Clinton has promised not to do anything about the entitlement programs that are hurtling America toward bankruptcy, but Trump, who came out of four corporate bankruptcies boasting about his billions, is similarly sanguine about this un-barking problem. Clinton has lately embarrassed herself claiming that no American lives were lost as a result of her disastrous push to bomb Libya, and will forever be tarnished by the fact that four Americans died as a result of her deaf ear to their pleas for added security, and that she lied to the public and blamed it on a citizen who exercised his First Amendment rights to make a little-watched video, and had him imprisoned, but Trump’s claims that he opposed her Libyan intervention have already been revealed as a lie, and he’s got his own problems with that damned First Amendment, which has so often proved embarrassing to him over his long tabloid and reality television career.

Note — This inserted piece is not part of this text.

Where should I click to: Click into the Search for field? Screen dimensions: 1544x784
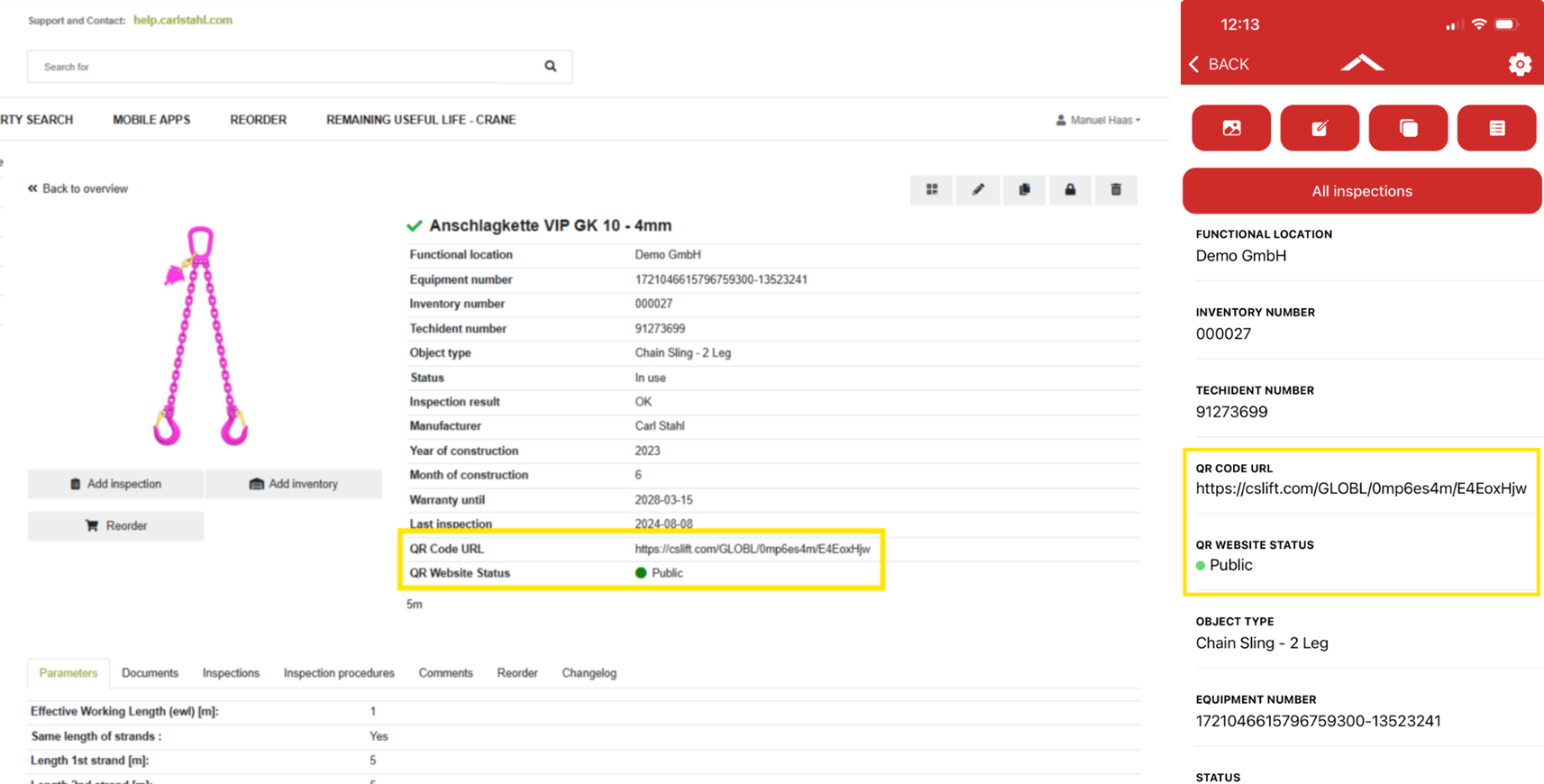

At least Trump fights and he’ll point out that Clinton is aged and unattractive and is married to a well-known adulterer, but he’s older than Clinton and not exactly Paul-Newman-in-“Hud” good-looking himself
and can’t help bragging about all the hot and married babes he’s bagged, to the point that avoiding sexually-transmitted was his own “personal Vietnam,” and how at least he didn’t get captured, like those POW losers, but we can’t see it ending well for him or the country at large. No matter who the Republicans nominate the candidate will be typecast as a racist and sexist and homophobic and downright kicking-widows-out-of-their-homes villain, but at this point they still have a chance to pick someone who won’t provide the video proof.
If they do, they’ll still have an outside chance to pick someone who can win a fight somewhere above the gutter, where Clinton doesn’t fare so well.